Theodoros escuchó el sonido de los pasos acercándose por el pasillo. No tuvo que esperar mucho; Callista se detuvo muy cerca, haciéndole saber que su tiempo privado con Nereida había terminado.
—¿Cuánto tiempo más vas a continuar de esta manera? —La pregunta hizo arder su sangre. Apretó su mano en un puño, conteniendo el impulso de mandar a Callista lejos de allí.
—Lo que haga o deje de hacer no es asunto tuyo —replicó, girándose lentamente. Su rostro era perfecto, como si los mismísimos dioses del Olimpo lo hubieran tallado en mármol. Así de pétreo.
—Han pasado semanas...
—¡Y podrán pasar años! ¡Nada cambiará! —gritó, perdiendo el control. Su esposa había muerto hacía dos meses, pero el dolor seguía tan vivo como el día en que el médico le informó de su deceso.

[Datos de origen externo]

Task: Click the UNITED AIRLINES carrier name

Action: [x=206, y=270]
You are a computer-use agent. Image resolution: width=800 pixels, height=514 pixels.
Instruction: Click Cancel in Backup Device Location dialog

Ese dolor lacerante le atravesaba el pecho como un puñal, la misma sensación que lo había invadido al descubrir que Nereida le había ocultado su enfermedad. La impotencia y el enojo corroían su corazón; no se había dado cuenta de la gravedad de la situación, creyendo ingenuamente que su mundo era perfecto. Había sido un completo idiota.
—A Nereida no le habría gustado verte así, Theodoros. Ella se enamoró de tu fuerza, de tu gallardía y de tu inquebrantable deseo de superación. No la defraudes. Cumple con su último deseo.
—¡Lo que me pides es inconcebible! ¡El cuerpo de Nereida ni siquiera ha terminado de enfriarse en su tumba! ¡Ni siquiera me has permitido vivir mi duelo!
—Theo...
—Cada vez que se fueron de viaje, me mintieron, Callista. Tal vez no habría cambiado el final, pero al menos me habría gustado estar con ella, ¡sostener su mano cada vez que se sometía a los tratamientos! —Theo no se molestó en controlar su tono. Quería que Callista supiera exactamente cómo se sentía.
—Ya lo has dicho, Theo. Nada iba a cambiar el destino de Nereida; sin embargo, le prometiste en su lecho de muerte que cumplirías con su última voluntad.
Theodoros se apartó cuando la mano de Callista se posó sobre su hombro, alejándose de su toque.
—Esto parece más un deseo tuyo que de la propia Nereida —replicó, mirándola con reproche—. No dudo que fuiste tú quien la convenció de incluir esa cláusula en el testamento. Le llenaste la cabeza de ilusiones y lograste arrancar de mis labios un juramento que no deseaba hacer —le recriminó, con el rostro encendido por la ira. Sus palabras obligaron a Callista a retroceder.
—Cuando viniste a pedirme la mano de Nereida, me prometiste cuidarla, amarla y cumplir todos los anhelos de su corazón. ¿Lo has olvidado, Theo?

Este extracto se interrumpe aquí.